Thousand Currents is closely linked to the Black Lives Matter Global Network Foundation, a Delaware-registered entity that is one of the leading formal embodiments of the broader Black Lives Matter movement. The Thousand Currents website outlines the relationship between the two entities:
"In 2016, BLM Global Network approached Thousand Currents to create a fiscal sponsorship agreement. Thousand Currents, a 501(c)(3) tax-exempt nonprofit organization, provides the legal and administrative framework to enable BLM to fulfill its mission. Fiscal sponsorship is a common structure utilized by nonprofit organizations.

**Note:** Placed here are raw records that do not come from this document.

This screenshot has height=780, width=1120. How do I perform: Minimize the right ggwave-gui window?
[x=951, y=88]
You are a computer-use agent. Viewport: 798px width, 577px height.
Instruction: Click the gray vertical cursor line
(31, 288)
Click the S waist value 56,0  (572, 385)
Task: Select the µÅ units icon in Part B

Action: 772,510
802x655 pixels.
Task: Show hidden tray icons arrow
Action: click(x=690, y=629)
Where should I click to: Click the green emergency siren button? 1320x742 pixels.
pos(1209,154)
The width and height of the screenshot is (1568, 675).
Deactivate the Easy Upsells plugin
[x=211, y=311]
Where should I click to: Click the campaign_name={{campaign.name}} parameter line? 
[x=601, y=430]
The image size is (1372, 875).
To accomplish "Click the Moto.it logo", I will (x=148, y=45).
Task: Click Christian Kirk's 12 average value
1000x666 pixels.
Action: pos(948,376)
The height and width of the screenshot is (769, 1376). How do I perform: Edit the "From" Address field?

Oftentimes, nonprofit initiatives seek fiscal sponsorship to be able to have the fiscal sponsor handle administrative operations while the organization focuses on its programs and builds up its own organizational infrastructure. In this capacity, we provide administrative and back office support, including finance, accounting, grants management, insurance, human resources, legal and compliance."
As of June 24, the Thousand Currents website listed Susan Rosenberg as vice chair of the organization's board of directors, describing her as a "human and prison rights advocate and writer." The entire "board of directors" page has since been removed from the site.

According to tax documents obtained by Snopes, Rosenberg sat on the board of directors during the 2015 and 2016 financial years, and was elevated to the position of vice chair in 2017.

Originally from New York City, Rosenberg was an active member of several revolutionary left-wing groups and movements during the 1960s, 1970s and 1980s.

In November 1984, she was arrested in Cherry Hill, New Jersey after police said she and an associate, Timothy Blunk, were found transferring 740 pounds of explosives, an Uzi submachine gun, an M-14 rifle, a rifle with a telescopic sight, a sawed-off shotgun, three 9-millimeter handguns and boxes of ammunition from a car into a storage locker.

In May 1985, New Jersey U.S. District Court Judge Frederick Bernard Lacey gave Rosenberg and Blunk the maximum available sentence of 58 years each in prison. On 20 January 2001, his last day in office, President Bill Clinton commuted Rosenberg’s sentence, and she was released from prison.

Rosenberg had previously been charged with multiple offenses as part of a major 1982 conspiracy case against several prominent left-wing revolutionaries. Along with the others, Rosenberg was charged with conspiracy and racketeering offenses.